Isobel’s pain and elation, her grief and disillusionment, are deftly rendered, but this is essentially Harvey’s story. Wootton circles around his point of view, privileging it as he does, and making it the decentred locus of the narrative. Harvey is an ordinary man whose flawed decisions threaten the fabric of his family. He is at once well-meaning and selfish, professional and criminal, a loving husband and father, and a bully preying on the vulnerable; he is always understandable, but never entirely sympathetic.
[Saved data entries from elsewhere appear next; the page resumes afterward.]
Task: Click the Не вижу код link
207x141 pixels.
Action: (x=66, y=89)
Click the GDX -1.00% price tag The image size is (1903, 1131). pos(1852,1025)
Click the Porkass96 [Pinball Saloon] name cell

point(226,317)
He takes actions that seem extreme (and which would spoil the novel to reveal in this review), but in doing so he is discomfortingly ordinary – and all the more compelling for it.
Also compelling is the suggestion, in the title, of the novel’s thematic relationship to Harvey’s cartooning, as a kind of meditation on the art of ethical and social critique. Harvey’s story – and the actions which wrest all other stories away from others and make them his own – interrogates ethical questions about adoption, social power, medical obligation, euthanasia, and marital integrity, but none of these questions are easily answered. Harvey is a doctor and a cartoonist – a God-like medical professional and a social commentator – but he fails to escape the prison of everyday decisions and everyday consequences. Murray Ball, in a 2007 interview with Adam Dudding for Sunday Star Times, described cartooning as “very much a negative thing; you look for the weak spots”, and, just like a cartoon, Strip identifies ethical cruxes, but offers no simple solution. “Anything to ease the dreadful pain”, the flyleaf quotes from the centre of the novel, along with Harvey’s question to himself: “Whose dreadful pain, Harvey?” The paradox that the experience of pain within a family is at once inviolably shared and violently self-centred makes Strip all the more absorbing.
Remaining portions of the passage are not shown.